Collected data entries
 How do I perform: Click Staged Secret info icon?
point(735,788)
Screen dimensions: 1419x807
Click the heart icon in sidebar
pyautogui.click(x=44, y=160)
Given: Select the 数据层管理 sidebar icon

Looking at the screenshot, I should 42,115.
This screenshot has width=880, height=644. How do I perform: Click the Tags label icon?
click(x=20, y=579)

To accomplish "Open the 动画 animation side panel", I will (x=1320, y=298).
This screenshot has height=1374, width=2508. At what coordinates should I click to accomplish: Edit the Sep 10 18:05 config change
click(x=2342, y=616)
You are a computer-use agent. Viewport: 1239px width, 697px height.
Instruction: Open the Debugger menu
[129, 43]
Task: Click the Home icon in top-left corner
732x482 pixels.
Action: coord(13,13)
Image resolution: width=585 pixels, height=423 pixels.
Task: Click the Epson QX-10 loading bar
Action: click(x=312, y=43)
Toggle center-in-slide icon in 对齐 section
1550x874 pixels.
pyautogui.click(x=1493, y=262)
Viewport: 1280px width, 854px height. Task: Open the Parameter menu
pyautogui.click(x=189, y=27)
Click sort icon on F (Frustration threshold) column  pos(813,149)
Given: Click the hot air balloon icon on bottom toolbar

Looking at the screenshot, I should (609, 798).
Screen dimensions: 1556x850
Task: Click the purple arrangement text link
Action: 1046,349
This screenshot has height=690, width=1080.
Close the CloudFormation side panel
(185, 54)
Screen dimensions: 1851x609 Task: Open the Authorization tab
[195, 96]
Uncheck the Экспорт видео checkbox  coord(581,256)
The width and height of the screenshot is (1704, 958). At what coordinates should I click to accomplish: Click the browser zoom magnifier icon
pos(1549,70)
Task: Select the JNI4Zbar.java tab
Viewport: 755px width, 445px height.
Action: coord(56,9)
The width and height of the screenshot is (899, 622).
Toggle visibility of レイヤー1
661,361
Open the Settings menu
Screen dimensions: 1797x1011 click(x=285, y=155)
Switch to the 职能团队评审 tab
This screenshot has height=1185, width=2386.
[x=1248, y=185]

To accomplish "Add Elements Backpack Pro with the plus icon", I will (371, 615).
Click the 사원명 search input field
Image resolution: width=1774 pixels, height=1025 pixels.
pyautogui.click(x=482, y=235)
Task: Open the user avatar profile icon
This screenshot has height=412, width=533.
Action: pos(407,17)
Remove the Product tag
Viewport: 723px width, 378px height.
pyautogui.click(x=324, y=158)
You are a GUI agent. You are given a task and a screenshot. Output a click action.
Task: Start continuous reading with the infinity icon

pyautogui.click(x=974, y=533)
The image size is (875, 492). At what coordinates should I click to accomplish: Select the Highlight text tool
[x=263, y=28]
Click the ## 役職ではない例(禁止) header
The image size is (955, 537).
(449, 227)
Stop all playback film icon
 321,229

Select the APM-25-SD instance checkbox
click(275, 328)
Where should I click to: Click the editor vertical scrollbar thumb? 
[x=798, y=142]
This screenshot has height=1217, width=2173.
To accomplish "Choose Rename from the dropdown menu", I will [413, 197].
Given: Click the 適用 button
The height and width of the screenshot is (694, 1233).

Try it
Across all the records above, find each line with "agent" in it and copy it.

Written answer
You are a computer-use agent. Viewport: 1239px width, 697px height.
You are a GUI agent. You are given a task and a screenshot. Output a click action.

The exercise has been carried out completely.